Hackers can assemble a botnet by spreading malware, which is often done by prompting unsuspecting users to click a link or download a file. That malware can be programmed to periodically check with a host computer owned by hackers for further instructions. To launch an attack, the hackers, or bot-herders, send a message through this “command and control” channel, prompting infected computers to send many requests for a particular website, server, or service all at once. Some of the biggest botnets in history have boasted 2 million computers, capable of sending up to 74 billion spam emails a day.
The sudden onslaught of requests quickly gobbles up all the network's bandwidth, disk space, or processing power. That means real users can’t get their requests through because the system is too busy trying to respond to all the bots. In the worst cases, a DDoS can crash a system, taking it completely offline.
Both of Friday’s attacks targeted Dyn’s Managed Domain Name System. Through this system, Dyn provides a routing service that translates Web addresses that users type into a browser, such as spectrum.ieee.org. Users who type in a Web address are first sent through a Dyn server that looks up the IP address for a server that hosts the content the user is trying to reach. The Dyn server passes this information on to the user's browser.
To disrupt this process, says Sanjay Goel, a professor of information technology at the State University of New York (SUNY) at Albany, the bot-herders probably sent tons of translation requests directly to Dyn’s servers by looking up the servers’ IP addresses. They could have also simply asked the bots to send requests for Amazon.com and Twitter.com to cause similar issues. Attacking a DNS or a content delivery provider such as Dyn or Akamai in this manner gives hackers the ability to interrupt many more companies than they could by directly attacking corporate servers, because several companies share Dyn's network.
In Dyn’s case, it has built its Managed DNS on an architecture called Anycast, in which any particular IP address for a server in its system can actually be routed through servers in more than a dozen data centers. So, if the IP address of one server is targeted, 10 others may still be able to handle the normal traffic while it's beseiged with bot requests. Art Manion, a technical manager at Carnegie Mellon University’s Software Engineering Institute, says this system should make Dyn more resilient to DDoS attacks, and the company has touted it as highly secure.
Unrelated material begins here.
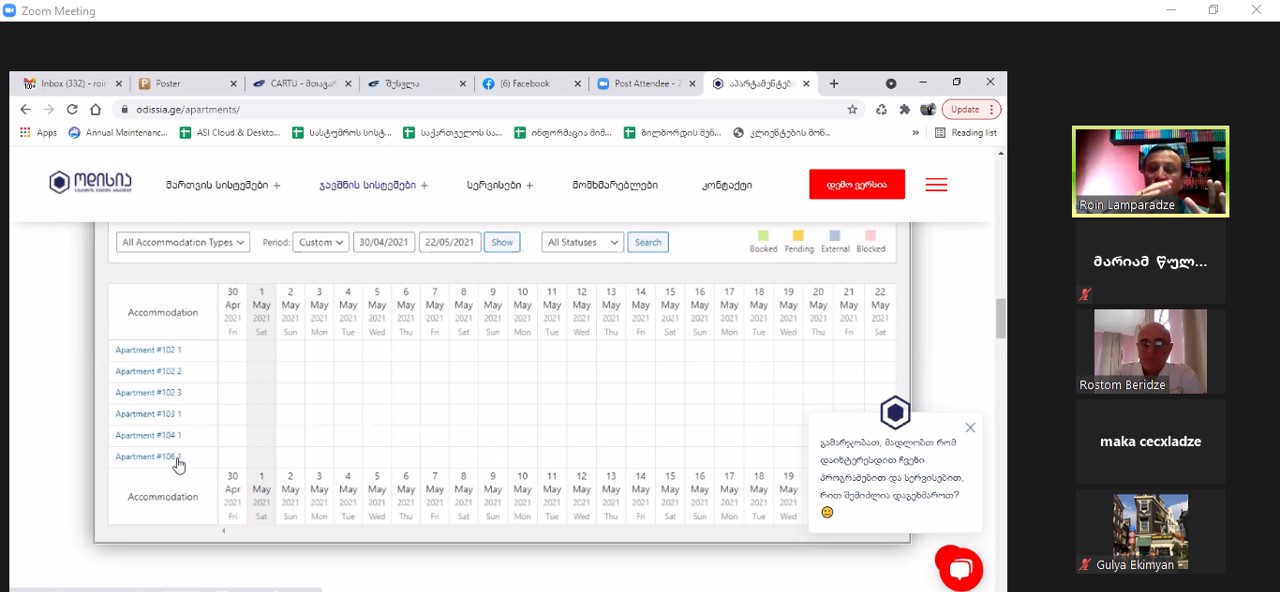Open the red chat bubble widget
The height and width of the screenshot is (592, 1280).
(959, 569)
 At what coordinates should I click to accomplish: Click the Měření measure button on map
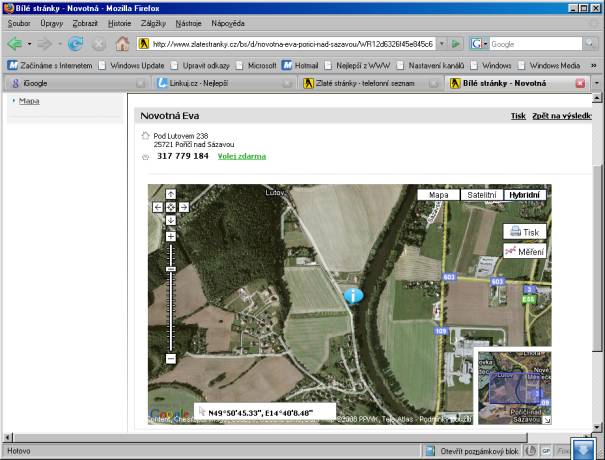pos(524,251)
Dyn said on Friday in an update to its website that the first attack mainly impacted services in the “US East.” The Anycast network includes data centers in Washington, D.C., Miami, and Newark, N.J., as well as in Dallas and Chicago, though it’s not clear whether these locations were specifically targeted.
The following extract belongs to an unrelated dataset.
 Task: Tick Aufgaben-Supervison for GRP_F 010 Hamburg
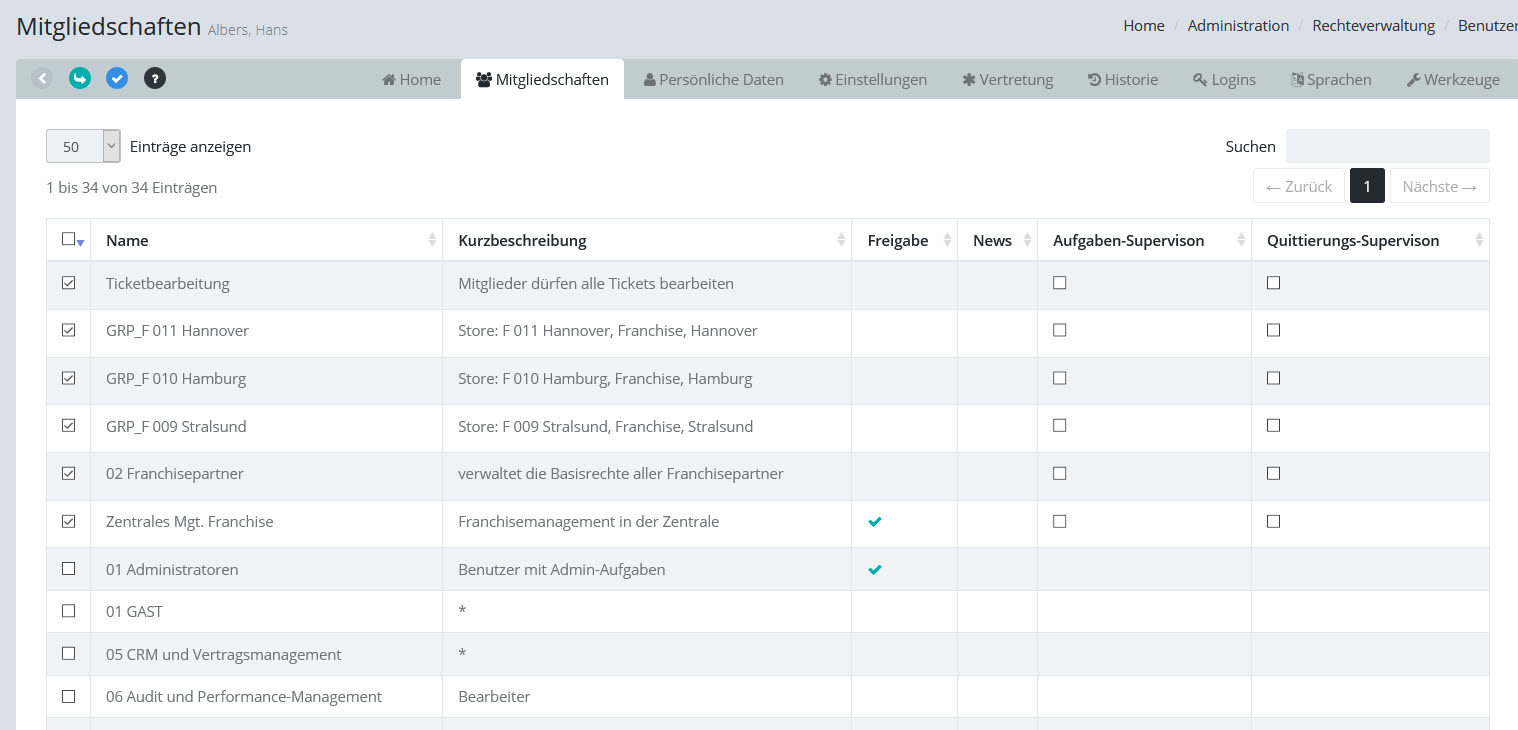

Even in the affected region, only certain users experienced issues. One reason could be that other users' browsers had previously used Dyn to locate the specific server they needed to recover, say, Twitter.com. Because that information is now cached in their browsers, those users can bypass Dyn to fetch the desired content, so long as the servers that store Twitter’s website are still functioning.
Another reason for the inconsistent impacts could be that a common mechanism for handling DDoS attacks is to simply drop every fifth request from the queue in order to relieve the network of traffic. The result: Some requests from legitimate users wind up being dropped along with those from bots.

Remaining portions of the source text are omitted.